Copy out each line of the records below that contains the word "link".
[Record set start]
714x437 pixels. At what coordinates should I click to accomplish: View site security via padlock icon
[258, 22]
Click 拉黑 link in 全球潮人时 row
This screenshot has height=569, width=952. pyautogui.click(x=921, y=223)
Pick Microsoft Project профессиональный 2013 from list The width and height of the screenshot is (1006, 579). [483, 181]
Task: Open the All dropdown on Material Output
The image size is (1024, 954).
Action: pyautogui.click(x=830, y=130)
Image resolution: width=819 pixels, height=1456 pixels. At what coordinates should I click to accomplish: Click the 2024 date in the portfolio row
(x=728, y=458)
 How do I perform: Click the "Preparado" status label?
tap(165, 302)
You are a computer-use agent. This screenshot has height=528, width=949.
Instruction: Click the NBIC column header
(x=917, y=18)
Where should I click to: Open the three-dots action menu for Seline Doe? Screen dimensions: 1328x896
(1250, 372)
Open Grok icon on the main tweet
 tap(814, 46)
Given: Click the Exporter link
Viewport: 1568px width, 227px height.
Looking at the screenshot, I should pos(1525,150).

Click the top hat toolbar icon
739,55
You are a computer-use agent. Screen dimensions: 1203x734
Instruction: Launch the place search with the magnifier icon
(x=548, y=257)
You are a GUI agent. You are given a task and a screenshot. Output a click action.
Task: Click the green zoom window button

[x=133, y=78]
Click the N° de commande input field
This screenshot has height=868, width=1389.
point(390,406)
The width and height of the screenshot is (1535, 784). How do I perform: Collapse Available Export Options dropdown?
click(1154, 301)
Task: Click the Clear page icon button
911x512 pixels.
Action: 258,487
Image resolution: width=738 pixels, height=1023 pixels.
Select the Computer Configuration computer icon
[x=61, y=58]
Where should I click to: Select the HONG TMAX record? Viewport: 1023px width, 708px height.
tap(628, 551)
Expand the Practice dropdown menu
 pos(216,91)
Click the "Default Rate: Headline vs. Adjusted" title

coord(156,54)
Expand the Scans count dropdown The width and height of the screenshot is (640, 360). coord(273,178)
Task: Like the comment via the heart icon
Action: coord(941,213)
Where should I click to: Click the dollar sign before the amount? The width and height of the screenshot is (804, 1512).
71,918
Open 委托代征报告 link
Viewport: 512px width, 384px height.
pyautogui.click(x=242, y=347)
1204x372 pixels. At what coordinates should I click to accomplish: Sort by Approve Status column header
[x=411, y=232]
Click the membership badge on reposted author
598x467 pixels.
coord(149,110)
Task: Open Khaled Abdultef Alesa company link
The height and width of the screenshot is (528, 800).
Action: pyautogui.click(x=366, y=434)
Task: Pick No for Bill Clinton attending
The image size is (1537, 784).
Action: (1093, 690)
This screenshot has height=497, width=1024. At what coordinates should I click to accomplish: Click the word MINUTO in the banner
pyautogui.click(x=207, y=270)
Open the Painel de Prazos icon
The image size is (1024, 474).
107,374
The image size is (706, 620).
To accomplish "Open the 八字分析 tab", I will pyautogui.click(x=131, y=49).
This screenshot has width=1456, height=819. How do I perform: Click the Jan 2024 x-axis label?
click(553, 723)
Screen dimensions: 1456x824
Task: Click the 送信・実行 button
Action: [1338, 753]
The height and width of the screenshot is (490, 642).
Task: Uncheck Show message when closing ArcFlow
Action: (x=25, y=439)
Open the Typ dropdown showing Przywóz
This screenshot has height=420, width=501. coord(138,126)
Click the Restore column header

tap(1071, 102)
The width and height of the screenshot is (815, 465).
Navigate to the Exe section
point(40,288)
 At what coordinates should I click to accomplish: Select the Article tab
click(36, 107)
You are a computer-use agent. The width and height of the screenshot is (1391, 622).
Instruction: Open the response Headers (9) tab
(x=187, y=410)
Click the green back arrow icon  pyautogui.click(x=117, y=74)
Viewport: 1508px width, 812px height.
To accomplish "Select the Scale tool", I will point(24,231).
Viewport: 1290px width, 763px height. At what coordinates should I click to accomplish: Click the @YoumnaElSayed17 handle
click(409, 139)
[Record set end]
Answer for the task:
Click 拉黑 link in 全球潮人时 row
Given: Click the Exporter link
Open 委托代征报告 link
Task: Open Khaled Abdultef Alesa company link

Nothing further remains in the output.